→ Requirements
Reproduce verbatim everything in the records from the line containing "You are a GUI" down to the line containing "Pool of Madness - Beta Sign Up", including both of those lines.

→ Listed entries
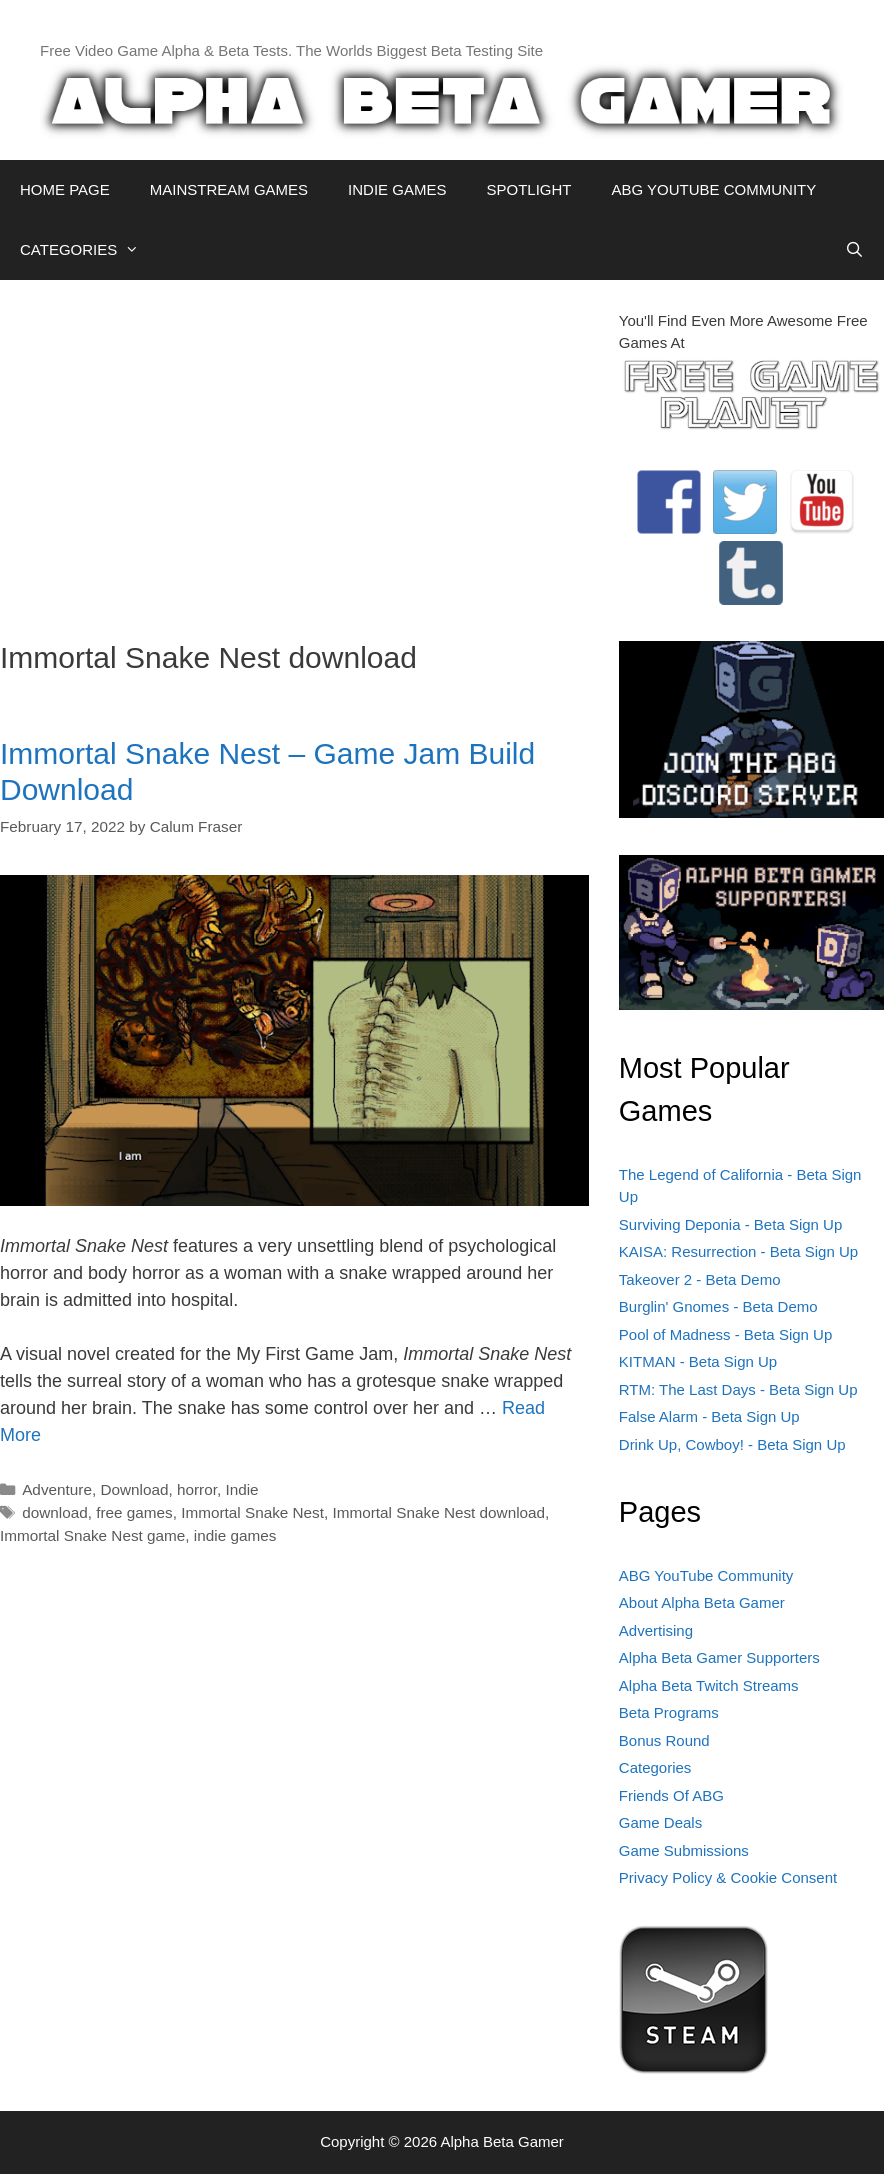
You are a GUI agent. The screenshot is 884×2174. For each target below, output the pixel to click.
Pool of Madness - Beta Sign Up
--
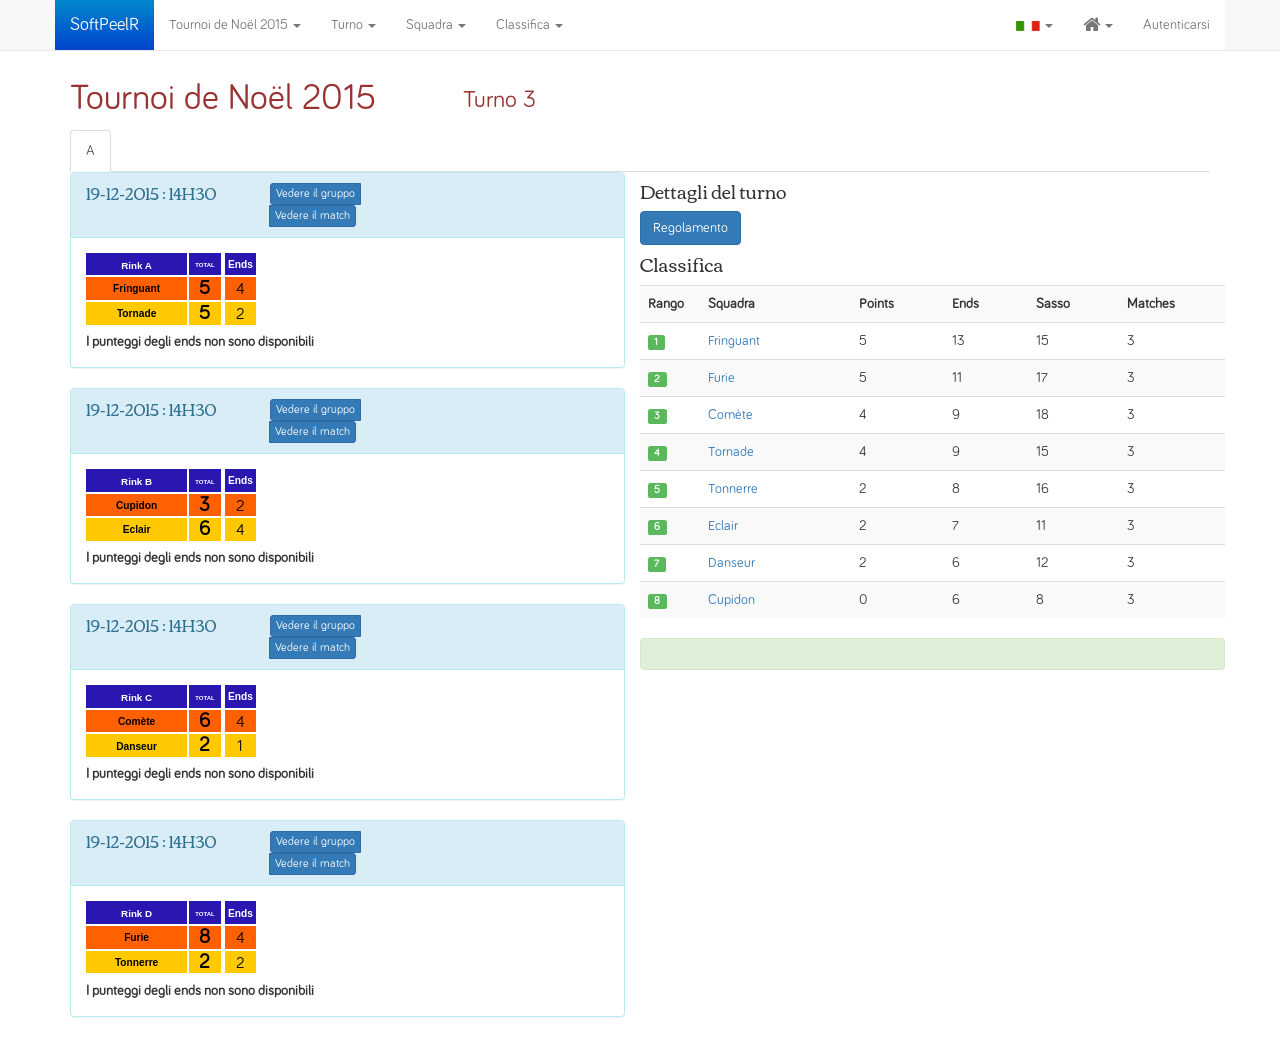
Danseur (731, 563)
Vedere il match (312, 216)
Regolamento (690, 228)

→ Answer below
You are a GUI agent. The screenshot is 884×2174. For each target below, output the pixel to click.
Pool of Madness - Beta Sign Up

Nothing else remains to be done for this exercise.